In 2015 Dunkin’ Donuts ran an advert which replaced our badge with their own products in the main places. The ‘You’ll Never Walk Alone’ motto was replaced by ‘America Runs on Dunkin‘(relatable content there), while ‘Est. 1950’ sat where ‘Est. 1892’ should be. A harmless bit of fun? Fair enough. How about replacing the Hillsborough flames with drawings of two iced coffees? Yes, they did that and, though they apologised for it later, one question remains. Who the hell signed that off?

I could say that I now favour the Donut people with the curtest of stares, but I was hardly in love with them or their gloop in the first place.

For some people the colours of the St.George flag is as important as the Liver bird is for us. I get that.  The key difference was where blame was apportioned. For us it was at a far-off marketing department cashing in on our, gulp, ‘brand’ to make money while much of the England shirt farrago has been thrown at various causes despite Nike saying that it was just a ‘playful’ nod to an earlier kit. Many jumped on the rainbow/LGBT+ emblem and banged on about the ‘politics in football’ debate again. One ‘newspaper’ referred to the kit as ‘woke.’ Go on. Guess.

TalkSport didn’t let me down.

‘The FA will have their virtue-signalling fingers all over this,’ roared Simon Jordan. ‘I don’t quite understand why Nike want to have a ‘playful’ brief on our identity. I don’t understand why we would want to do this. Is our national identity a joke, is it something we’re ashamed of?’

I agree with part of that. I don’t like shirt manufacturers deciding what is important and what isn’t when they have no skin in the game. Sponsors logos being just as significant as the badge – that sort of thing. Virtue signalling though? Where did that come in? I suppose that accusation is never too far away when a flag and anger come into focus. 

But that bit about national identity question confused me. I’m not sure what his definition of that is but I’m fairly sure it would differ greatly from mine. A lot of it seems to be him puffing his chest out and saying: ‘Yes, but I’m English.’ I’m guessing there’s not much tolerance there. Anyway, that’s their fight and my shirt is far more important.

I don’t like advertising. I don’t know what Standard Chartered do but I resent my advocating and promoting their business when I play footy on Friday nights. A few years ago I wrote a fairly moany piece about the Western Union sleeve advert and received predictable replies about ‘it’s a business now’ while one even told me to ‘be grateful that they’re investing.’ Grateful!
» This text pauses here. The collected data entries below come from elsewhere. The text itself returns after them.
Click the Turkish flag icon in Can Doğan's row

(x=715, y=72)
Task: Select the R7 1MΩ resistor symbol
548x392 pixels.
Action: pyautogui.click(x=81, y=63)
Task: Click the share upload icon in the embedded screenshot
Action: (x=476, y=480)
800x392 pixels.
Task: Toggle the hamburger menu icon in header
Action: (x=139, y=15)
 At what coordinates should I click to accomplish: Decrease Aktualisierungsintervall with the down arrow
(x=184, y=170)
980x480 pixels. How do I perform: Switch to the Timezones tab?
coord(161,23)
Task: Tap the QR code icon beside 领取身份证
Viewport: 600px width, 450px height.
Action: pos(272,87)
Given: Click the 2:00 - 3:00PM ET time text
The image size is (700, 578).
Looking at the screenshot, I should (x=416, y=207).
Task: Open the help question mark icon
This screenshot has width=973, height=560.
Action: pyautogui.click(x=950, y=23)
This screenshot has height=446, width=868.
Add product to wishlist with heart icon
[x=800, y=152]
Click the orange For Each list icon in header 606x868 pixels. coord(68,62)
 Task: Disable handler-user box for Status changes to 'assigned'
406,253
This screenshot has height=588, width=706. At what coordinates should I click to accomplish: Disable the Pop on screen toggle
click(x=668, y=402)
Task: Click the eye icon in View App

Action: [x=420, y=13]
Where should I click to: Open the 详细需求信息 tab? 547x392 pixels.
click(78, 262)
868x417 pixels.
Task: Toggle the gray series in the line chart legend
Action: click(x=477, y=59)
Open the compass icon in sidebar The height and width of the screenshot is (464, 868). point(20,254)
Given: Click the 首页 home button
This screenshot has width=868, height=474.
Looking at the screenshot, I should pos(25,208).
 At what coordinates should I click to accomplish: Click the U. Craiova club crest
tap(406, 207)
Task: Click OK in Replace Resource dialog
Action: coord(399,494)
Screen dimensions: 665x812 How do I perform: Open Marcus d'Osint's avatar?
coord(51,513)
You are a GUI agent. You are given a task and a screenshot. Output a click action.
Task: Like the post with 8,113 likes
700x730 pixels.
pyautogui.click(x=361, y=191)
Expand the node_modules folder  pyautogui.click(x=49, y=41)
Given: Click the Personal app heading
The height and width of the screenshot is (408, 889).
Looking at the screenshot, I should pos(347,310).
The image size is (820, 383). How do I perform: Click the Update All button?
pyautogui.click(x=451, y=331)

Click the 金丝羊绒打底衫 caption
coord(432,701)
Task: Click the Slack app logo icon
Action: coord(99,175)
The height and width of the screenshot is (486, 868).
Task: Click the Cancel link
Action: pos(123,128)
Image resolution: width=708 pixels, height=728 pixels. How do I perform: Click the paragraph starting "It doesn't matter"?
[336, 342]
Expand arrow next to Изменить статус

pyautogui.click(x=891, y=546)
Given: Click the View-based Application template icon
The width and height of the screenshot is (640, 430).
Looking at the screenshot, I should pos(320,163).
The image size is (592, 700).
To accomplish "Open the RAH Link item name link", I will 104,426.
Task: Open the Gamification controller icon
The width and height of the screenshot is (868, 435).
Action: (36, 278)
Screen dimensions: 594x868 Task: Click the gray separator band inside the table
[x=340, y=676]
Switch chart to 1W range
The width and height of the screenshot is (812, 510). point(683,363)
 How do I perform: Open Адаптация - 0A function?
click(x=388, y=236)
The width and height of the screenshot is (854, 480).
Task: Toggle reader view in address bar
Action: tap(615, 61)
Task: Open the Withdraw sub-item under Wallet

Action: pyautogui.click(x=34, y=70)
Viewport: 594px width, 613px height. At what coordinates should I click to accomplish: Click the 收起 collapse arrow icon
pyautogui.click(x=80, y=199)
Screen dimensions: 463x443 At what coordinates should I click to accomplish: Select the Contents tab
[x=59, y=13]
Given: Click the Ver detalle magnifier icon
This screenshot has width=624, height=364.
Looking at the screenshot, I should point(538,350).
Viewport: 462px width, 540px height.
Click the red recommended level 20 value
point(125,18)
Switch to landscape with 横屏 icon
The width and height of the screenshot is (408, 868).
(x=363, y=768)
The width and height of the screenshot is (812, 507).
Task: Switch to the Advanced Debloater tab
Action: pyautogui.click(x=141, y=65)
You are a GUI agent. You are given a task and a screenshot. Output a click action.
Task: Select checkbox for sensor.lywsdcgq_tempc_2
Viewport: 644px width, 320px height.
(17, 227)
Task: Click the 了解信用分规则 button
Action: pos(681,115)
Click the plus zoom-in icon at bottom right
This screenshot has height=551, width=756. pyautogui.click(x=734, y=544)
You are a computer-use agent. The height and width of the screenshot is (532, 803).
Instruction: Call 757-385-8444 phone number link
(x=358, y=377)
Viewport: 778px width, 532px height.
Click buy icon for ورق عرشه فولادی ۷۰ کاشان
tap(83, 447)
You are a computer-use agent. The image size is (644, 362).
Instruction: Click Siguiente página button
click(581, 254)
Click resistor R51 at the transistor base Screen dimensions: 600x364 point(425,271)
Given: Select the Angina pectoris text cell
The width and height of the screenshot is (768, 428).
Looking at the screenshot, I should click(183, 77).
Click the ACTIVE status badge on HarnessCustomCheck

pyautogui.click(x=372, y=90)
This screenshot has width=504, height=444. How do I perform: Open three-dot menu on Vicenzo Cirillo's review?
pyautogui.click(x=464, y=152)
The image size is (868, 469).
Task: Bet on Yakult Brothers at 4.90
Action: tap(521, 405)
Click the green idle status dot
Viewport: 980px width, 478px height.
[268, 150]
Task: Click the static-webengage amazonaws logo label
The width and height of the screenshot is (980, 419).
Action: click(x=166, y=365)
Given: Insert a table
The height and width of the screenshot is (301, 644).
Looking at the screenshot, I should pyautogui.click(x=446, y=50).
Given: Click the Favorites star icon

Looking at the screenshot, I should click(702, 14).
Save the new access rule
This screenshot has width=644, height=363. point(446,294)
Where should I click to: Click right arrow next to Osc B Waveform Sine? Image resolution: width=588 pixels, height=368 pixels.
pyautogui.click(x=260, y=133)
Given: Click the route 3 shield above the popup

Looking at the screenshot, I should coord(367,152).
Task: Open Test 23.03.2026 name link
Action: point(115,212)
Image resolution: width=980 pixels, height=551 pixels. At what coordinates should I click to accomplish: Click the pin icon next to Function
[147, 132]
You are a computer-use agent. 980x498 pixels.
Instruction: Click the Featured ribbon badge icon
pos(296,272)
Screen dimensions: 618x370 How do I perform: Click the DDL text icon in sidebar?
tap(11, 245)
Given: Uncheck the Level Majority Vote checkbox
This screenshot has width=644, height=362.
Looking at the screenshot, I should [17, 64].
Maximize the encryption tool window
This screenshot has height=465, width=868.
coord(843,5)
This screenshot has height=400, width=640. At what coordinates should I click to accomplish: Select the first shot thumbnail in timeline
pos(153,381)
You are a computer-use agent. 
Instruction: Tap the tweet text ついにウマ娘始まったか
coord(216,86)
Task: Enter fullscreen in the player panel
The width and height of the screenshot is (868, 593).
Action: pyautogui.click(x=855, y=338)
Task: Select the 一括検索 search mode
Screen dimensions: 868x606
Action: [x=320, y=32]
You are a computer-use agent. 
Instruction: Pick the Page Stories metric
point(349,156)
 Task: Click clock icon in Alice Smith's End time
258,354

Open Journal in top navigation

A necessary evil, true, but the badge comes first. Then the colour of the shirt (blood red rather than washed out) and the flames. Don’t get me started on the away shirts. They should be yellow or white. Green at a push. Colours that are on the badge.

I have some sympathies with England fans here. Marketing departments and shirt designers shouldn’t have a say over the significance of a badge or a flag (mine happens to be the same thing). They’re primarily interested in sales rather than a statement. Some sympathies, yes, but none towards their targets. If it annoys people like rent-a-quote gobshites then I’m in. 

I can’t wait for Liverpool to play again.